The stage for generative artificial intelligence (AI) competition has shifted from text to video. Google ignited competition with OpenAI's Sora by showcasing its video generation AI, Veo 2. Veo 2 is targeting market leadership with improved video control capabilities and support for 4K (3840x2160) quality compared to existing models.
According to Google, Veo 2 was unveiled on 16th (local time) through its official blog, stating that it has surpassed the limits of video generation AI technology. Veo 2 was introduced by Google DeepMind in May and features the ability to create and edit videos based on string-based commands. It was also launched for corporations on 4th.
Google noted that Veo 2 has improved realism and expressiveness compared to the first generation Veo. It particularly explained that the details of physical movement and human expression have been enhanced. The new model has reduced instances of 'unnatural motion' or 'hallucination phenomena' where previous models often showed errors in scenes with human activities like walking or moving objects.

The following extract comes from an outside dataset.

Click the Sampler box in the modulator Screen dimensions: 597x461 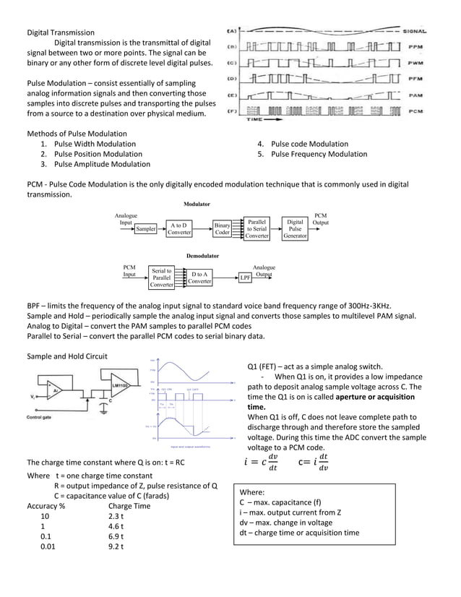pos(147,229)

Additionally, Veo 2 can implement user-requested visualizations more delicately. When effects from specific camera lenses or cinematic directions are input as prompts, they are reflected accordingly.
Google emphasized that "Veo 2 understands the language of cinematography." For instance, commands like "35mm film," "slow motion," and "shallow depth of field" can create video outputs that resemble films. It also supports up to 4K resolution and enables longer video generation.

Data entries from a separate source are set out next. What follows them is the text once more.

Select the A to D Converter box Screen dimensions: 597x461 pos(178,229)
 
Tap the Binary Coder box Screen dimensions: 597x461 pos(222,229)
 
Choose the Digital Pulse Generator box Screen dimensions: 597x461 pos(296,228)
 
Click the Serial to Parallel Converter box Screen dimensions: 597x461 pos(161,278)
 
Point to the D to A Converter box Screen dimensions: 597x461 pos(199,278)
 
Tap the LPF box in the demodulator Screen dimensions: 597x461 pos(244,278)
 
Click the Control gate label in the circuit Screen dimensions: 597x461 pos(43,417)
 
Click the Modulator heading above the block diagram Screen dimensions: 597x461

However, Veo 2 is available only to a limited number of users through Google's VideoFX platform. As it is designed with features aimed at video professionals and creators, it is expected to generate new demand in various fields such as YouTube and advertising.
Previously, OpenAI's Sora, officially released on 9th, received a favorable response from users. On 12th, a surge of Sora users worldwide led to access issues with OpenAI ChatGPT.
Sora is available for all ChatGPT Plus and Pro subscribers. It can generate videos up to one minute in length from text prompts and can create complex scenes and multiple character interactions with simple commands, which is a strong point. While focusing on popular and creative content generation, the maximum resolution is limited to Full HD (1920x1080).
Meanwhile, the generative video AI market is competitive, with corporations like Google and OpenAI, as well as Meta and various startups. Meta challenged the AI video market by unveiling 'Movie Gen' in October. In addition, emerging companies like 'Runway' and 'Pika Labs' are introducing innovative video generation tools, expanding the market.